Independent veto layers per candidate ≤ 3 (currently 8).
Every “skip” event carries enough geometry to be replayed; a nightly job actually replays them.
Codex execution guard staleness rejection < 10% of submitted signals.
Fade lane has independent qualification logic that does not depend on a specific veto vocabulary in the source pipeline.

If any of (1)–(4) cannot be met in design, the next version is the wrong next version.

6. Immediate Next Actions (analysis-only)

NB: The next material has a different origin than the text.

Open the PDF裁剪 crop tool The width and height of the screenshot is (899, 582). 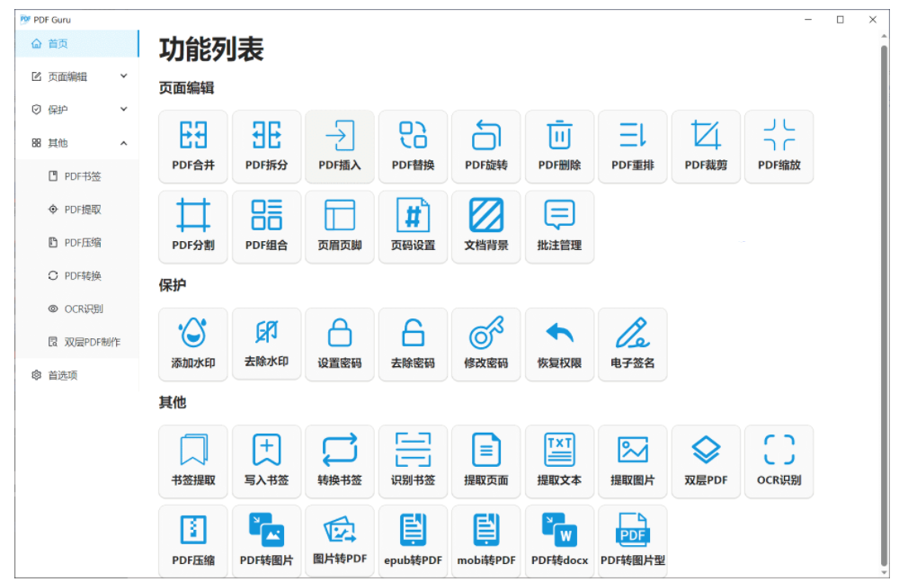click(706, 147)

Replay published_not_executed and blocked candidates against bar history for 2026-05-01 → 2026-05-15. Compute realized R-multiple per candidate.
Cross-tabulate each suspicion-gate hard_veto reason against subsequent 30-min directional move.
Inventory every entry_stalk_rejected_bad_location while a thesis is armed: how often did price reach the planned entry within TTL but fail the stalker’s extra bounce/boundary requirements?
Audit Codex55 vs Codex54 prompts and configs side-by-side. If identical, Codex55 is paying compute for nothing.
Audit Vanta participation_gate decisions. Determine how many BLOCKs were against real entry signals vs standby packets.
Move CodexF / Codex54F / Codex55F to shadow-only until source quality is restored. Keep the fade router gathering data; stop burning Vanta sessions on a 0–6-fill-per-lane signal base.
Stop the “diary-as-warning” prompt injection in the next prompt revision. Replace with a structured R-multiple summary per regime.
Pause Codex55 live polling until the prompt audit determines it is doing anything Codex54 isn’t.
Build a single read-only dashboard over the existing JSONL showing per lane per hour: theses armed, triggers, vetoes by reason, Vanta submits, fills, R-multiple. Without this, every future tuning decision is guesswork.
Decide before further work which path you want. The evidence supports hybrid LLM planner + deterministic execution watcher with the suspicion gate downgraded to structural-only.

Net assessment

The system is currently optimizing for “avoid the last loss type” rather than “execute the next good idea.” A 90% FLAT rate from a model whose prompt-memory tells it “your aggressive entries were toxic” combined with eight independent vetoes is not a trading agent. Fix the asymmetry — measure what the gates kill, not just that they fired — before any more code changes.